Text excerpt:
ST. PAUL, Minn. (FOX 9) - Our children's hopes and dreams are often shaped by what surrounds them, and that couldn't be truer for one employee at Gillette Children's Hospital in St. Paul.
A nursing assistant there is now using his experience and passion to help patients at the hospital where he spent a lot of time growing up.
Nick Lohmer became a Gillette patient when he was just a few months old. Though he's now in his 30s, Lohmer is still a patient there. He is also so much more. Lohmer is a shining example of how ambitions become reality.
When a child checks in for surgery at Gillette, Lohmer is one of the first faces they'll see. He is a nursing assistant and a guide during some of the scariest times for sick kids.
Lohmer has been a Gillette employee for 17 years, but his journey through the halls of the hospital goes back to the first few months of his life.
He was born with a spine condition and knows exactly what the kids there are seeing and feeling.
“I grew up here at Gillette, I have spina bifida myself. I've had 88 surgeries as of a year ago, and not all, but a good number of them have been here at Gillette,” Lohmer said
Spending a lot of his youth at the hospital wasn't always easy, but it did give Lohmer a clear idea of how he planned to spend the rest of his life.
“I kind of always knew from a very young age, early teenage years I would say, that I knew that I wanted to be in the medical field. I wanted to be involved with helping mainly kids but people just in general, that have had similar situations to what I've been through and obviously I can relate to them in a way that other people can't,” Lohmer said.
Now, everywhere Lohmer goes at the hospital, patients and their families stop to chat.
He is able to walk, but Lohmer’s condition has made it tougher over time. It is easier for him to get around the hospital in his wheelchair.
For patients, it provides an instant connection.
“He's kind of a barrier-breaker for our kids. Our kids come into this nervous area and Nick comes out full of charm, full of 'I've been a patient here' experience,” said Joel Dickey, Lohmer’s coworker and a nurse in the Perianesthesia department at Gillette.
At 37 years old, Lohmer lives a very full life.
“I'm a married man of ten years, I own my own home, I'm fully independent,” Lohmer said.
He hopes sharing those milestones shows patients and their parents that their conditions don’t define them.
“What I have, or what has been my experience, can be their experience for their children as well,” Lohmer said.
Though Gillette is a children's hospital, patients who started there as kids are still able to come back for medical care as they get older. It gives Lohmer a unique dual perspective that has made him a favorite at the hospital.

Parts of the exercise:
a – Reproduce word for word the part of the article about Nick Lohmer from "He is able to" up to and including "department at Gillette.".
b – Answer these questions using the article about Nick Lohmer:
(i) How many surgeries had Lohmer had as of a year ago?
(ii) For how many years has Lohmer worked at Gillette?
(iii) How long has Lohmer been married?

(Stored items)
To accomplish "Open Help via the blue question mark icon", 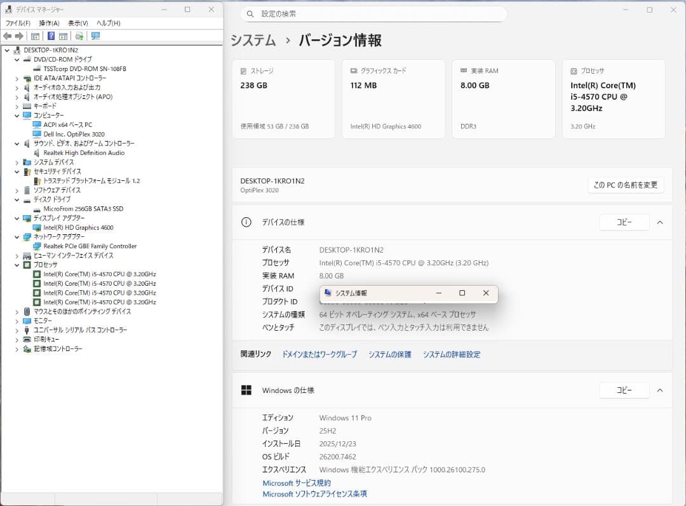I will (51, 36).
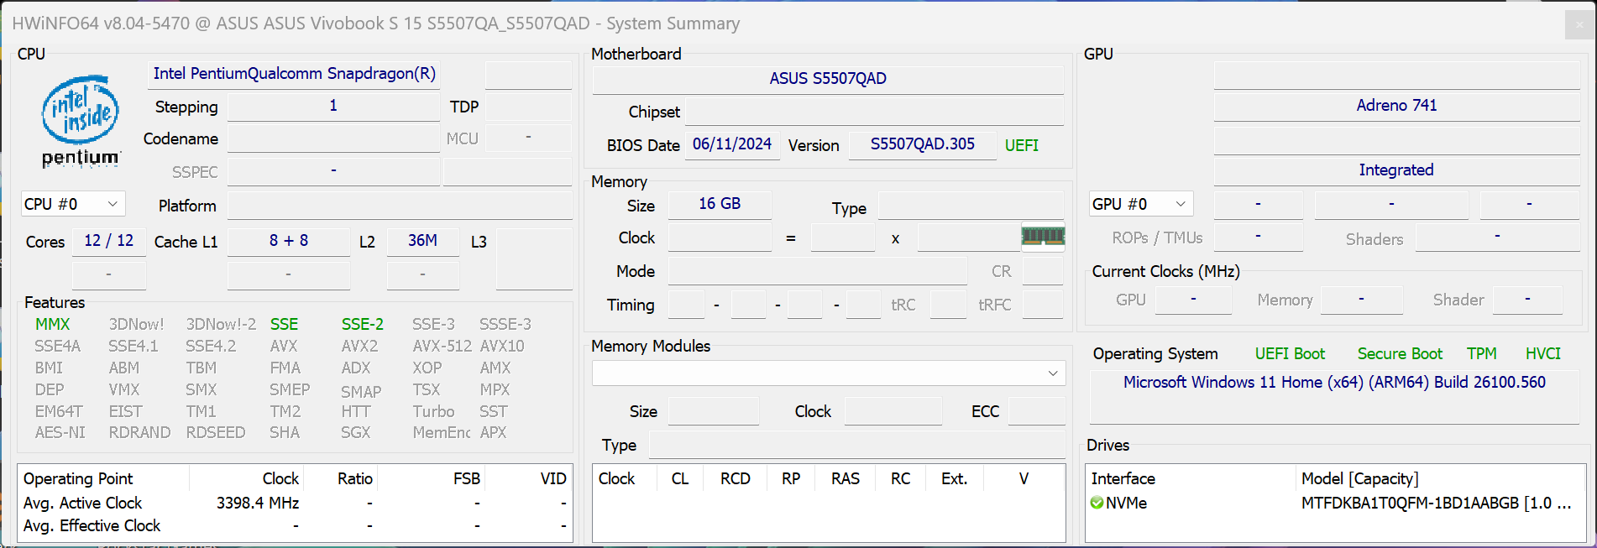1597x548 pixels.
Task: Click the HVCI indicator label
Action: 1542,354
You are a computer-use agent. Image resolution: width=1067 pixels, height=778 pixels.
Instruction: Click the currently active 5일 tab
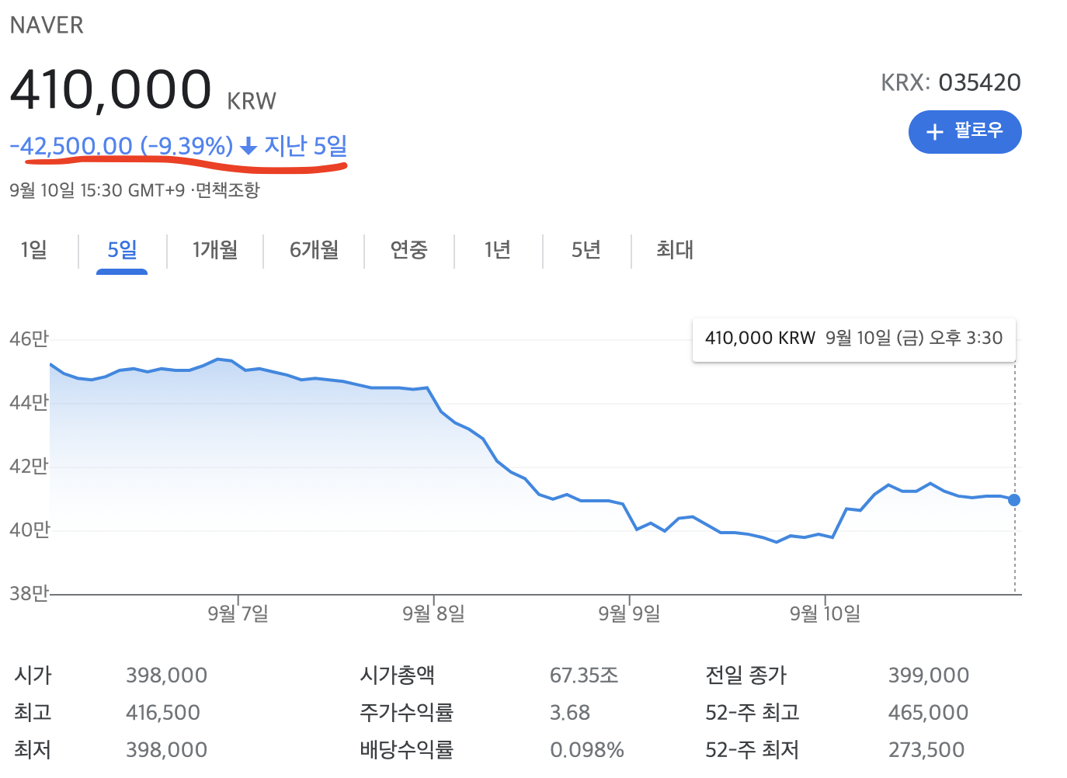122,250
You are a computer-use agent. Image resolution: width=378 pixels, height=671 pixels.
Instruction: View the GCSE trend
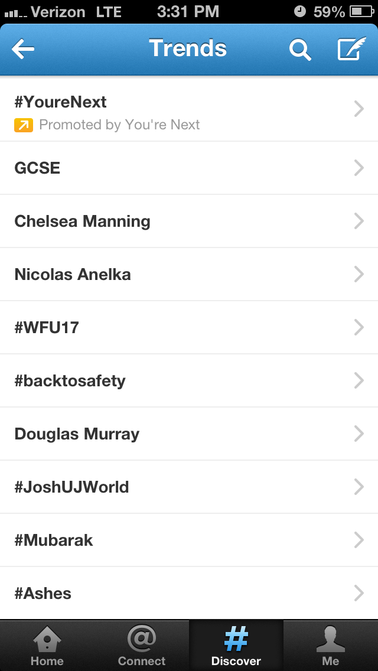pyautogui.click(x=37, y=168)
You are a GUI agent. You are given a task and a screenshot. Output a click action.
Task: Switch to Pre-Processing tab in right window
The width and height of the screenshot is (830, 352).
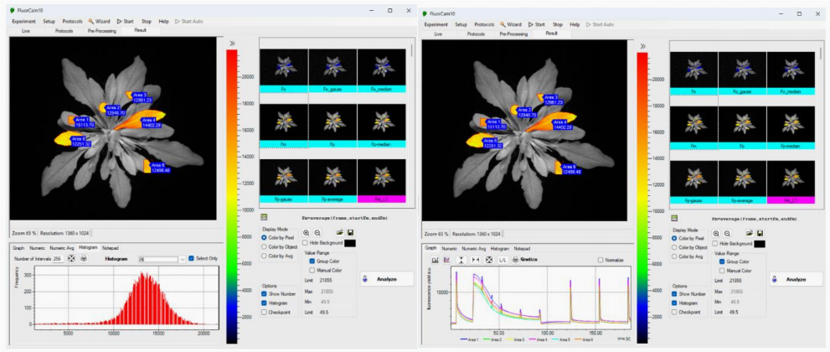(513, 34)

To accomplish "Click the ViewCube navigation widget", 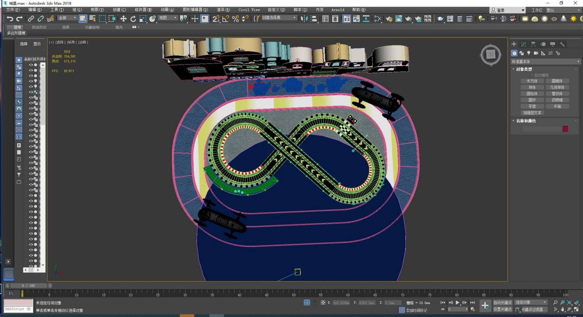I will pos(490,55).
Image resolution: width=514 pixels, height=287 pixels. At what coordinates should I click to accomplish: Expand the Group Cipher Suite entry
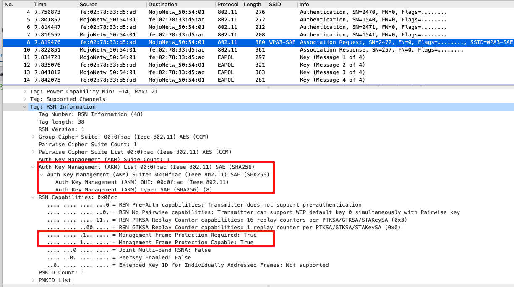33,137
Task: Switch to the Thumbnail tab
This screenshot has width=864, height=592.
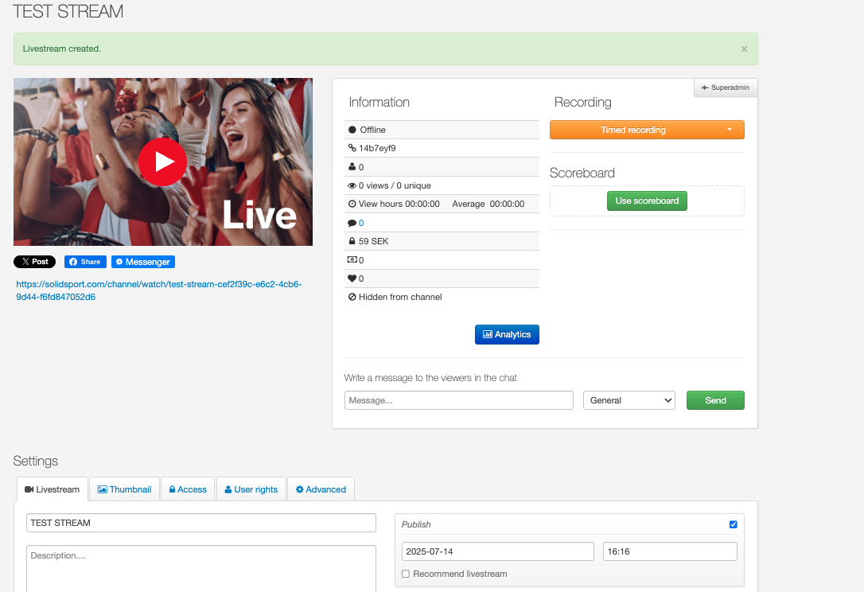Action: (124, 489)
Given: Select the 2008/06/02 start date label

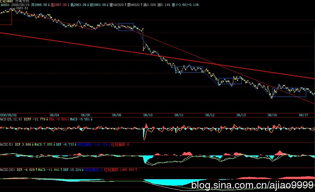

==

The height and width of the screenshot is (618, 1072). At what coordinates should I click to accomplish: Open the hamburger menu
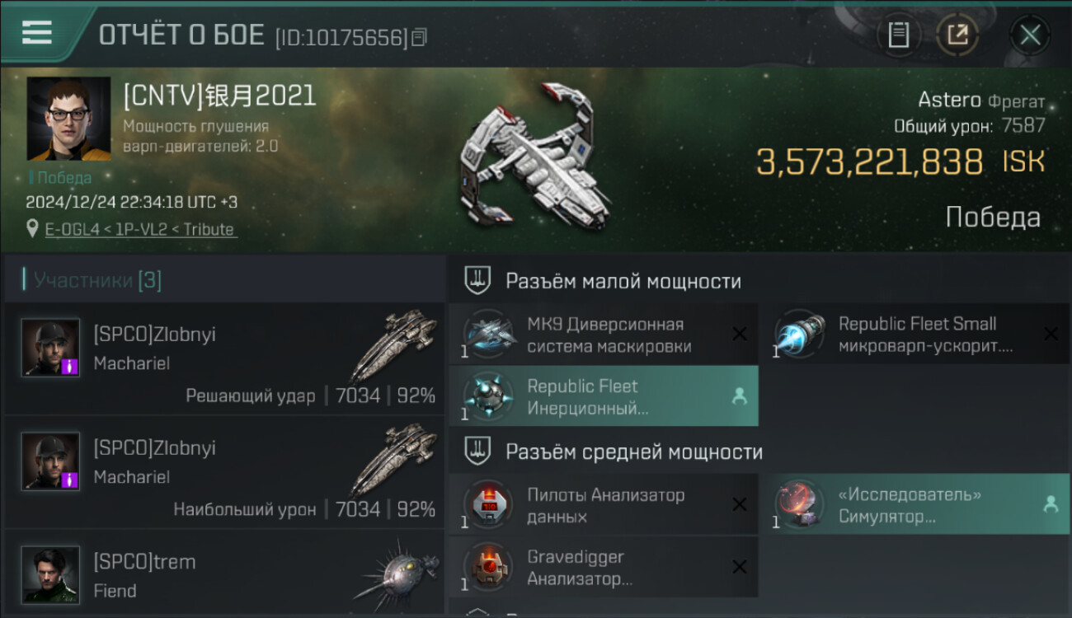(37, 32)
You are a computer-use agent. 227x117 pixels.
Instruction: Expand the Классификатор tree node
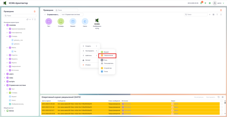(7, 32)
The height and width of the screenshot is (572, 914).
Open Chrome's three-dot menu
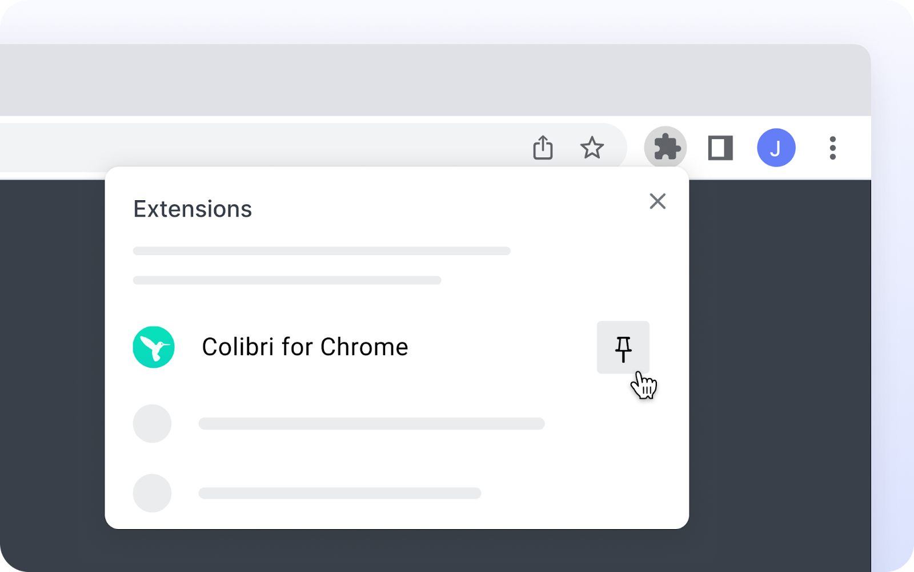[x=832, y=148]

Results for each task:
a –
He is able to walk, but Lohmer’s condition has made it tougher over time. It is easier for him to get around the hospital in his wheelchair.
For patients, it provides an instant connection.
“He's kind of a barrier-breaker for our kids. Our kids come into this nervous area and Nick comes out full of charm, full of 'I've been a patient here' experience,” said Joel Dickey, Lohmer’s coworker and a nurse in the Perianesthesia department at Gillette.

b –
(i) 88
(ii) 17 years
(iii) Ten years